EXERCISE: Print the lines that run from the line with "Instances Techniques (559, 2059)" to the line with "язычник(цa) (84, 330)", keeping both end lines, exactly as they appear in the entries below, and nothing else.

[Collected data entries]
===

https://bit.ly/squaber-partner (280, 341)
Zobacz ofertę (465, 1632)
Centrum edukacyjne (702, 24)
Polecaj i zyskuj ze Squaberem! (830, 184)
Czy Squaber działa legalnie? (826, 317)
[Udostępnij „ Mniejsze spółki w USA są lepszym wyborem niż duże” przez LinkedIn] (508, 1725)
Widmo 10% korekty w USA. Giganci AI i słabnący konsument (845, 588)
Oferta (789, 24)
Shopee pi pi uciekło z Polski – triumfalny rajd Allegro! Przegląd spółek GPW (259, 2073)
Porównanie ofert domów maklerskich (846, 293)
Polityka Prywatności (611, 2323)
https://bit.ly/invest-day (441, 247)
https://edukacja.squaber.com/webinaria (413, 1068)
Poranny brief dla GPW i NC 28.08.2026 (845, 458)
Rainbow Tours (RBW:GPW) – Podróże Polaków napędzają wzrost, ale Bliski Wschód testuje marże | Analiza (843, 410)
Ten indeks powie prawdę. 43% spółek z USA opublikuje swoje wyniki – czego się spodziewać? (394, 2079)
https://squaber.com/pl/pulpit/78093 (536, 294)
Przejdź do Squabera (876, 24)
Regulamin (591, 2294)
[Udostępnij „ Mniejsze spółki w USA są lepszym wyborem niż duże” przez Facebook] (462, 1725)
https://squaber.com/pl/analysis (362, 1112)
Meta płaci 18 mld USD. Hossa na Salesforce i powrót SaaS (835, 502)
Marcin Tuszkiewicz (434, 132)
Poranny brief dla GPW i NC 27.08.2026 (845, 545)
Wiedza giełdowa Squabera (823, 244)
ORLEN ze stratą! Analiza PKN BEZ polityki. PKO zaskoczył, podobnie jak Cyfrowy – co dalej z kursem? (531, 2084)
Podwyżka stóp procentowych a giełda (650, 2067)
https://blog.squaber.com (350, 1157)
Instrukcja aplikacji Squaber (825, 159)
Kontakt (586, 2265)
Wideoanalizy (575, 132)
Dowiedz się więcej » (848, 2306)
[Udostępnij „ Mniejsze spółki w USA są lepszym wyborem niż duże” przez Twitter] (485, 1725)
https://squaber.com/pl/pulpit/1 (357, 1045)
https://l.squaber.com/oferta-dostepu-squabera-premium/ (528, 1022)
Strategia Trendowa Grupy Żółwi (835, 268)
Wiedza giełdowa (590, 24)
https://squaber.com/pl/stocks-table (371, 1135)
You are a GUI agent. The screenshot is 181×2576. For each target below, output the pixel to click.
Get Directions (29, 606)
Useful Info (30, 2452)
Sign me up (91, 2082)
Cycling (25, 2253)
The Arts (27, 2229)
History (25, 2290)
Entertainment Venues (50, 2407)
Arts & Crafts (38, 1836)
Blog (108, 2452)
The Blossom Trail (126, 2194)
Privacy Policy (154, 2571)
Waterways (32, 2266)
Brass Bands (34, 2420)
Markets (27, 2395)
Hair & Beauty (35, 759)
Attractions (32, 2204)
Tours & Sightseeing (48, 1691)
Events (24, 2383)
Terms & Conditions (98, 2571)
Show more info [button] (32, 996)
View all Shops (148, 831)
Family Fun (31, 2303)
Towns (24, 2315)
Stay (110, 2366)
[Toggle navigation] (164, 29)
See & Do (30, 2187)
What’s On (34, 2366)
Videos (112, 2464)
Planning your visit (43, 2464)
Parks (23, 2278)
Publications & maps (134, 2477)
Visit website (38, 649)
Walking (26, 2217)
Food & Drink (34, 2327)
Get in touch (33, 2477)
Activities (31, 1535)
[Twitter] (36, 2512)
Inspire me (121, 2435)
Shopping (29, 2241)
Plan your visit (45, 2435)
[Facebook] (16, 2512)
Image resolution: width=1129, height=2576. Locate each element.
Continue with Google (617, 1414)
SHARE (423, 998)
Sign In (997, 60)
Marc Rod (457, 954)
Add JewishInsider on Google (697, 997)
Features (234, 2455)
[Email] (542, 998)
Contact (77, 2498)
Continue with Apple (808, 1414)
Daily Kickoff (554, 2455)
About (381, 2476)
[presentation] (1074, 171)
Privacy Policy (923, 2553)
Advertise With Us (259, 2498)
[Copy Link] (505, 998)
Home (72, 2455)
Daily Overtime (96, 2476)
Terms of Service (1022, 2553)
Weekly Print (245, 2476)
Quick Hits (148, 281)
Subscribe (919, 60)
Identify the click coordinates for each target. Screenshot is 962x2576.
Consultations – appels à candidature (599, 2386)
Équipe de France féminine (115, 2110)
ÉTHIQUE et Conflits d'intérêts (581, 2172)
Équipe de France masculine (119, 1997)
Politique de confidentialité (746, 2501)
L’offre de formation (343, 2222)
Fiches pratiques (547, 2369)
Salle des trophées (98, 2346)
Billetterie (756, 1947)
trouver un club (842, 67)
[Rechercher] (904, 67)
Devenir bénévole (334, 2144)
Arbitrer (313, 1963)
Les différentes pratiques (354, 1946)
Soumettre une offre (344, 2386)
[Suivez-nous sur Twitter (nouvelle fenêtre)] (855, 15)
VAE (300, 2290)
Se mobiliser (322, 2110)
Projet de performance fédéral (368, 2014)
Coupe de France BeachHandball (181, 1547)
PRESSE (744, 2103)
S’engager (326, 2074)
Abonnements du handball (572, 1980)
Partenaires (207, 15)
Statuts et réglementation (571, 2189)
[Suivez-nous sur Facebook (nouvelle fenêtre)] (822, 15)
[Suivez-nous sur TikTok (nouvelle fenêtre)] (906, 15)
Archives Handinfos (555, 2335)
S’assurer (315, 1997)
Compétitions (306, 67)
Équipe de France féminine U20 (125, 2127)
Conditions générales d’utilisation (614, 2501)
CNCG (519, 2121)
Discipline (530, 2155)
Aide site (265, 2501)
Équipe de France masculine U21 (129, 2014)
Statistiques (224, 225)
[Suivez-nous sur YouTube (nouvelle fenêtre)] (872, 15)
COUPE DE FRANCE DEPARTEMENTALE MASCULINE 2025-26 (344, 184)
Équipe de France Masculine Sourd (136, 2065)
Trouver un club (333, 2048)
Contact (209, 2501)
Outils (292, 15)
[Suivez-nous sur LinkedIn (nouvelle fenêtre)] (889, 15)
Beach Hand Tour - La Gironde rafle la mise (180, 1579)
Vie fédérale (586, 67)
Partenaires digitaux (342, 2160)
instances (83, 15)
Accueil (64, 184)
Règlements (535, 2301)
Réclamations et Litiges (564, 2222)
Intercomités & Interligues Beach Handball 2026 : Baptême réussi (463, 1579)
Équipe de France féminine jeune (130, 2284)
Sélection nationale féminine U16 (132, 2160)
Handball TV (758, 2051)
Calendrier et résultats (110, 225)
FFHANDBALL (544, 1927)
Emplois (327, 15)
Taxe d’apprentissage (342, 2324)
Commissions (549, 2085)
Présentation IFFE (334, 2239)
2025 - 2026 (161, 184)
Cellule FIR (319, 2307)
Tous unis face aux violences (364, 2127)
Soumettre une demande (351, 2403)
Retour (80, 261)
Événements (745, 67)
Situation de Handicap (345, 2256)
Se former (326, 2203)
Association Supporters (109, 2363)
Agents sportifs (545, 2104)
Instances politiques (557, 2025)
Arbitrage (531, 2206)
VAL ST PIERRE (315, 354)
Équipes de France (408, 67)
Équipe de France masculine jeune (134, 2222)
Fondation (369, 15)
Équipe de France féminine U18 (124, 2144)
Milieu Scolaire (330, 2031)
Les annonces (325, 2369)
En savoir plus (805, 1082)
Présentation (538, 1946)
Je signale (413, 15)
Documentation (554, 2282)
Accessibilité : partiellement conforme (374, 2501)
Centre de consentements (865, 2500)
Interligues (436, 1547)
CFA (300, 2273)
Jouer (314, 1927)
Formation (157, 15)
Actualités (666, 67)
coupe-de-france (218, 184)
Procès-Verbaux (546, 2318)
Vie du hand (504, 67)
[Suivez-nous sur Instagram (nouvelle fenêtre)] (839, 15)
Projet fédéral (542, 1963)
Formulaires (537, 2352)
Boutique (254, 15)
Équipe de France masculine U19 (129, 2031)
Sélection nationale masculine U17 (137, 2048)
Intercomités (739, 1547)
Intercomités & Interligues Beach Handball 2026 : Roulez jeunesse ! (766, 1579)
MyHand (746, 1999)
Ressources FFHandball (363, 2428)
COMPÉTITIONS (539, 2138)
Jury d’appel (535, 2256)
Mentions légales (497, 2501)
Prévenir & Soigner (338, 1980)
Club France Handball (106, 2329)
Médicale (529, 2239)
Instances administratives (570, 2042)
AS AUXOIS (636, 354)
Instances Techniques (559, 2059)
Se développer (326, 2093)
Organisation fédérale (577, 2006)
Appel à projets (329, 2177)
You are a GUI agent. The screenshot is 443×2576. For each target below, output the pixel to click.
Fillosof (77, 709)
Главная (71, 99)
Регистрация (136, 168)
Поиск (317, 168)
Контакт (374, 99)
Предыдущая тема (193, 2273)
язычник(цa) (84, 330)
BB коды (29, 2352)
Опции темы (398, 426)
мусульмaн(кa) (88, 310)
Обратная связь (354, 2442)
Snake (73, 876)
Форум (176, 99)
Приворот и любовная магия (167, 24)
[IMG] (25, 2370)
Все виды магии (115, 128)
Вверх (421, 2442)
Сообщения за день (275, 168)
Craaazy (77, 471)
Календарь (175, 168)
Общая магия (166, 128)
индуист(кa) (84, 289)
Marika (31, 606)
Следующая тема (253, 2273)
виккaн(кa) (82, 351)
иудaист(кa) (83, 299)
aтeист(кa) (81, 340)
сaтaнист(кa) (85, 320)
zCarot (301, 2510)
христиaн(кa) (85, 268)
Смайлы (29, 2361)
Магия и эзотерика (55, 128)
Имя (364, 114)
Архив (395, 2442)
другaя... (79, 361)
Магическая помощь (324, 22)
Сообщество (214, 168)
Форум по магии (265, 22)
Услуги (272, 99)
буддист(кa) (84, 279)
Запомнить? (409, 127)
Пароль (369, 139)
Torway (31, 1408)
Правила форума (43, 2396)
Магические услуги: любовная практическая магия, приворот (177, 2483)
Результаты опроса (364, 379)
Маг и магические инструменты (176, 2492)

===

SOLUTION FOR THIS PROBLEM:
Instances Techniques (559, 2059)
Se développer (326, 2093)
Organisation fédérale (577, 2006)
Appel à projets (329, 2177)
You are a GUI agent. The screenshot is 443×2576. For each target below, output the pixel to click.
Fillosof (77, 709)
Главная (71, 99)
Регистрация (136, 168)
Поиск (317, 168)
Контакт (374, 99)
Предыдущая тема (193, 2273)
язычник(цa) (84, 330)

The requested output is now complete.